◆ Text extract
Salon has an article relating a rant from Vegas casino mogul Steve Wynn, which inspired TRC to go on a rant of our own.

In a recent conference call Mr. Wynn declared Obama to be (surprise) a socialist and essentially claimed that President Obama is terrible for business, and until he is gone, no business will make any moves but will “be sitting on their thumbs” because they are “frightened to death of the weird political philosophy of the President of the United States.” Unfortunately, this is not a terribly unusual view of the Obama Presidency, especially among the uber-rich. Excuse me, Job Creators. It’s not correct to say Obama is anti-business, but it’s not uncommon to say it, either. But this part is fine. This part is just sounding off with relatively common anti-Obamaism.

The part of the Wynn rant that is a bit more, well, atrocious, comes from his fawning over the Chinese political and business system. Wynn runs a casino in Macau, see, and it is just too efficient to be believed. Says Wynn of that operation:

We are so grateful to be part of [the Chinese] market and to be allowed to participate in that community. We find the political environment, the regulatory environment, the human resource environment that we’re in to be absolutely delicious. Life is quite straightforward in China. The government is predictable. Our employees are eminently trainable. They’re anxious to please.

◆ Extracted material

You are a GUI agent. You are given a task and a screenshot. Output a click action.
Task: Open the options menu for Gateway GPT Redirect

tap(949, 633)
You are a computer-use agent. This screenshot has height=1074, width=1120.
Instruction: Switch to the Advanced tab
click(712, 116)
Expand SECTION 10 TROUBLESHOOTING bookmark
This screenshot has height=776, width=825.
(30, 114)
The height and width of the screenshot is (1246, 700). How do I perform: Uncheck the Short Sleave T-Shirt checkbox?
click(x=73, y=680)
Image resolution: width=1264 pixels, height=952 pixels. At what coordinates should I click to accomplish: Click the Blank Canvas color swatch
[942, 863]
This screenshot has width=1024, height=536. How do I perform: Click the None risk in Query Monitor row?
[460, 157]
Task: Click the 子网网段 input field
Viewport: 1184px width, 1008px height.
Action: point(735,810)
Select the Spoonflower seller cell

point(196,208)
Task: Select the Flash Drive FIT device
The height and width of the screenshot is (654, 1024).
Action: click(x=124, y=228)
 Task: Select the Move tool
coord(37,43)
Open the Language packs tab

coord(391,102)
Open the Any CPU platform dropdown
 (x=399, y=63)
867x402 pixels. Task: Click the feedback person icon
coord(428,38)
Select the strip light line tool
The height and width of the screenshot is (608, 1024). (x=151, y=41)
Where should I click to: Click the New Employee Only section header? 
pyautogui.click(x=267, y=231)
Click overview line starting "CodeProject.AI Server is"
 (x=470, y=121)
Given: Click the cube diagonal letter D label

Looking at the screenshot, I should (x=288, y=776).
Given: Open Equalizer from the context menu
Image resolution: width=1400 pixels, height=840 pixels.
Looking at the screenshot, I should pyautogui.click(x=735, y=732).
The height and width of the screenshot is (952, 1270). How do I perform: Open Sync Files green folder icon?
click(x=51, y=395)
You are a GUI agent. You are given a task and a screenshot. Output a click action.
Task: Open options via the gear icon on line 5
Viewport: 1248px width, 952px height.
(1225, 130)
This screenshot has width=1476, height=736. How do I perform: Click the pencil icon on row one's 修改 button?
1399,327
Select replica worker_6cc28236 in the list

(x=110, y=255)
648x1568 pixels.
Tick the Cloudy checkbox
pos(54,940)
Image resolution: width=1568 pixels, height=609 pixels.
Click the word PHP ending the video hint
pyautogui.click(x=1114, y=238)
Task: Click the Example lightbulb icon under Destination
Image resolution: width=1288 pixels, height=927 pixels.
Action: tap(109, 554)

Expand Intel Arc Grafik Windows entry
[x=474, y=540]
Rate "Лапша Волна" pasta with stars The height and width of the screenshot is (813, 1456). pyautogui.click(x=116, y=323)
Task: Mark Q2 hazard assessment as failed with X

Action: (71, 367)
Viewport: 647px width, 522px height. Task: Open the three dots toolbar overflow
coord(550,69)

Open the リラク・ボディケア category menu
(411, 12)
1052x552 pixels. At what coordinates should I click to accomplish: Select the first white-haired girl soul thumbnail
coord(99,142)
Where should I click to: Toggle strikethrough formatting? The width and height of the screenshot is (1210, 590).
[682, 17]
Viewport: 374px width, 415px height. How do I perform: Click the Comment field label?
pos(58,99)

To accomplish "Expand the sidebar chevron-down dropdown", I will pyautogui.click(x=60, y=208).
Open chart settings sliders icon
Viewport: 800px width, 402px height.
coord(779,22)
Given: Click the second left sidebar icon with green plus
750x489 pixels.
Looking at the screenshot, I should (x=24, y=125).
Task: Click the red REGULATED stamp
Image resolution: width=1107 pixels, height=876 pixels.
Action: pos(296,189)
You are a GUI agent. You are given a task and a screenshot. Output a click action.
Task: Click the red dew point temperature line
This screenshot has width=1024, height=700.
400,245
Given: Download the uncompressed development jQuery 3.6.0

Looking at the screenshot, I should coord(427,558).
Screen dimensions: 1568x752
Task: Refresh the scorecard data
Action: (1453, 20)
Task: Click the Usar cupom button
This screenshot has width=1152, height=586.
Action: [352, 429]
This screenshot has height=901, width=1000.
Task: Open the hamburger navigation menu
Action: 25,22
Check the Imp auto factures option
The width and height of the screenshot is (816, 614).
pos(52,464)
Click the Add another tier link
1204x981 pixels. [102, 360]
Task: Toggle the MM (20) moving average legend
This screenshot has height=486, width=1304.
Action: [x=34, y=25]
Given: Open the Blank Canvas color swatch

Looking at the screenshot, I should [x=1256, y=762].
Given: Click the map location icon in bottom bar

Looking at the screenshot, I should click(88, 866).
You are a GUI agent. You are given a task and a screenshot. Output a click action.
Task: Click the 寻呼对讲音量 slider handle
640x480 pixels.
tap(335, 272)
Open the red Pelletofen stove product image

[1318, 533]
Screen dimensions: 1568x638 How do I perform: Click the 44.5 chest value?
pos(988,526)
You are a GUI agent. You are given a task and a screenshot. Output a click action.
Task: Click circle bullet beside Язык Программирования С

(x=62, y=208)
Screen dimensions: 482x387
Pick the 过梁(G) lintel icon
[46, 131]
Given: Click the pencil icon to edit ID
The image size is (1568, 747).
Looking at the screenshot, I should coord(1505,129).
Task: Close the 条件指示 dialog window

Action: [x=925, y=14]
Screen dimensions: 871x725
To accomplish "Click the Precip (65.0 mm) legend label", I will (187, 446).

◆ Task A
In the commentary on Steve Wynn's remarks, why does Wynn claim no business will make any moves until President Obama is gone? Answer in one to three sentences.
◆ Task B
Pick up the commentary on Steve Wynn's remarks right after its last sentence, "They're anxious to please.", and keep writing it.
The lines that come after the text are separate material.

◆ Written answer A
Wynn says businesses will be "sitting on their thumbs" because they are "frightened to death of the weird political philosophy of the President of the United States." He also calls Obama a socialist who is terrible for business.

◆ Written answer B
Ok. Now read that paragraph again, knowing it followed an anti-Obama tirade, and what exactly is Wynn saying about America and its labor force? The political, regulatory, and human resource environment of China is absolutely delicious. Are you kidding me? This is the 512th richest man in the United States, a billionaire anti-Obama Las Vegas mogul who loves the Chinese government’s business attitude and labor force and political structure. They are delicious, he says, while we are..run by a wealth redistributing pure socialist.

Yes, Mr. Wynn, if only the United States and President Obama would emulate the totalitarianism of China, maybe these middle class whiners would shut up and be thankful to start working shitty jobs in casinos in the worst idea of a city the US has ever had. Meanwhile the government will provide little to no regulatory oversight for businesses like the “wet blanket” that is the US President wants to infringe on us poor victimized business owners, and any media or dissenters against the brutal billionaire bosses can be forcefully shutdown by the absolutely delicious and predictable government.

No wonder the rich are worried about class warfare, they keep saying things like this. Tell me how raising taxes on Steve Wynn endangers our nation? Please. Because I really want to do it. I think we should impose a Steve Wynn tax. That alone could erase at least a billion dollars of our deficit.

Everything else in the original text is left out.